Storage options are
extremely important when using a GCP, performance and price wise. I will do a
bit of a non-standard approach for this post. I will first cover the potential
use cases, explain the Hadoop/Standard DB you would use in each case, and then
the GCP option for the same use case. Once that part is done, I will go a bit
deeper into each of GCP Storage and Big Data technologies. This post will
therefore have 2 parts, and an "added value" Anex:
- Which option fits to my use
case?
- Technical details on GCP
Storage and Big Data technologies
- Added Value: Object Versioning and Life Cycle management
1. Which
option fits to my use case?
Before we get into
the use cases, let's make sure we understand the layers of abstraction of
Storage. Block Storage is a typical
storage carried out by applications, data stored in cylinders, UNSTRUCTURED
DATA WITH NO ABSTRACTION. When you can refer to data using a physical address -
you're using Block Storage. You would normally need some abstraction to use the
storage, it would be rather difficult to reference your data by blocks. File Storage is a possible abstraction, and it
means you are referring to data using a logical address. In order to do this,
we will need some kind of layer on top of our blocks, an intelligence to make sure that
our blocks underneath are properly organized and stored in the disks, so that
we don't get the corrupt data.
Let's now focus on
the use cases, and a single question - what kind of data do you need to store?
If you're using
Mobile, the you will be using a slightly different data structures:
Let's now get a bit
deeper into each of the Use Cases, and see what Google Cloud can offer.
- If you need Block
Storage
for your compute VMs/instances, you would obviously be using a Googles IaaS option called
Compute Engine (GCE), and you would create the Disks using:
- Persistent disks (Standard or
SSD)
- Local SSD
- If you need to store an
unstructured data, or "Blobs", as Azure calls it, such as Video,
Images and similar Multimedia Files - what you need is a Cloud
Storage.
- If you need your BI guys to
access your Big Data using an SQL like interface, you'll use a BigQuery, a Hive-like Google product.
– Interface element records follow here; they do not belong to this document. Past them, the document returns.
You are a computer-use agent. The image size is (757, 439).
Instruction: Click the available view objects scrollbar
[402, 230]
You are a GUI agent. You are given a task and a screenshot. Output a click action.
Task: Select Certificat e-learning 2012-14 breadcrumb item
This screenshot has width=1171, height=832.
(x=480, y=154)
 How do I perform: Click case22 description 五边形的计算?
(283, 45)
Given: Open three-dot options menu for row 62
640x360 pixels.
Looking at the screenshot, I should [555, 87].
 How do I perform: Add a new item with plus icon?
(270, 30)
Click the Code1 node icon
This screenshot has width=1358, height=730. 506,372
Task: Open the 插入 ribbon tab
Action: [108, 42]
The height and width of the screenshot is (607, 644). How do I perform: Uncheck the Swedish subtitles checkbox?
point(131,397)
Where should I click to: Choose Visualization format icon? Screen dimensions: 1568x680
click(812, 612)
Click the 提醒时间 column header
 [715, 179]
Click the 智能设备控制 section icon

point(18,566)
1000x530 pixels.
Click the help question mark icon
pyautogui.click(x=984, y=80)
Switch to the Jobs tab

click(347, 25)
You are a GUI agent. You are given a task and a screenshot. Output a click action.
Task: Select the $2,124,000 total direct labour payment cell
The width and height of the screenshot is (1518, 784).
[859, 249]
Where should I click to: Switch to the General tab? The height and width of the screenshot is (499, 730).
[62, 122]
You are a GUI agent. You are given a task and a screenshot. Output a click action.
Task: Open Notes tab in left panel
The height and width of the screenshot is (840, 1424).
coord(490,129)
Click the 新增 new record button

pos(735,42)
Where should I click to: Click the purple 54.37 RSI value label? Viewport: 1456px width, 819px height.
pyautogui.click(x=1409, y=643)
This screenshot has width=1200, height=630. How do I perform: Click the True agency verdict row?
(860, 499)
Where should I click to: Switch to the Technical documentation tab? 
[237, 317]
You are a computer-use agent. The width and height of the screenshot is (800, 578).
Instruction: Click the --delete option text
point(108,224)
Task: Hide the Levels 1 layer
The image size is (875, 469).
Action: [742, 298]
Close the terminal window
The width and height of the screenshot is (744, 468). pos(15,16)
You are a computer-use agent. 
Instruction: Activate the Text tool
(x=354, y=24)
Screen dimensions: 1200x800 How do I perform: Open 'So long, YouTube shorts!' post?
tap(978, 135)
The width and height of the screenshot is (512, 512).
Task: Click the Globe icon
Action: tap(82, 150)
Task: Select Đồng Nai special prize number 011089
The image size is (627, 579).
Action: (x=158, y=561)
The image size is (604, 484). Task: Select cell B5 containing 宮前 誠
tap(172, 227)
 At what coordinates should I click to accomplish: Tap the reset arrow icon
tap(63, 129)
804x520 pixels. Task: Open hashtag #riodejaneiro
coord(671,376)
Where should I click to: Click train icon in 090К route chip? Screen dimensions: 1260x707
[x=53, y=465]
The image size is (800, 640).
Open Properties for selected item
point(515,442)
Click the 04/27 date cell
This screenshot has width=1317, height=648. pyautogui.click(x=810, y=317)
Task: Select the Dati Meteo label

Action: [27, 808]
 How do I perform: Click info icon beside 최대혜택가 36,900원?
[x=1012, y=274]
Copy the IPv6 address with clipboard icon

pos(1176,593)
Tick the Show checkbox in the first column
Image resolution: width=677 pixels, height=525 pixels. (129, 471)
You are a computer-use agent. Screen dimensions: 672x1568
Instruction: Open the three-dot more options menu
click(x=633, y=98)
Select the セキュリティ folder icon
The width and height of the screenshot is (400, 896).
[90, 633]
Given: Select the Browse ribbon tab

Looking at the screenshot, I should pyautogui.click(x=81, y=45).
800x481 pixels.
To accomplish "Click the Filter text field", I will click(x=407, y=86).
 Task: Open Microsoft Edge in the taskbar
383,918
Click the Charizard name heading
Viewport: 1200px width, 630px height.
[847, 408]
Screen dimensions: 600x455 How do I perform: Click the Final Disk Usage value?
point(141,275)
This applies to cases 3 (SQL interface required), and 7 (OLAP/Data Warehouse).
- To store the NoSQL Documents
like HTML/XML, that have a characteristic pattern, you should use DataStore.
- For columnar NoSQL data, that
requires fast scanning, use BigTable (GCP equivalent of HBase).
- For Transactional Processing,
or OLTP , you should use Cloud SQL (if you prefer open source) or Cloud Spanner (if you need less latency, and horizontal scaling).
- Same like 3.
- Cloud Storage for Firebase is
great for Security when you are doing Mobile.
- Firebase
Realtime DB is
great for fast random access with mobile SDK. This is a NoSQL database,
and it remains available even when you're offline.
2. Technical
details on GCP Storage and Big Data technologies
Storage
- Google Cloud Storage
Google Cloud Storage
is created in the form of BUCKETS, that
are globally unique, identified by NAME, more or less like a DNS. Buckets are STANDALONE, not tied to any Compute or other resources.
TIP: If you want
to use Cloud Storage with a web site, have in mind that you need a Domain
Verification (adding a meta-tag, uploading a special HTML file or directly via
the Search Console).
There are 4 types of
Bucket Storage Classes. You need to be really careful to choose the most
optimal Class for your Use Case, because the ones that are designed not used
frequently are the ones where you'll be charged per access. You CAN CHANGE
a Buckets Storage class. The files stored in the Bucket are called
OBJECTS, the Objects can have the Class which is same or "lower" then
the Bucket, and if you change the Bucket storage class - the Objects will retain their storage class. The
Bucket Storage Classes are:
- Multi-regional, for frequent access from
anywhere around the world. It's used for "Hot Objects", such as
Web Content, it has a 99,95% availability, and it's Geo-redundant.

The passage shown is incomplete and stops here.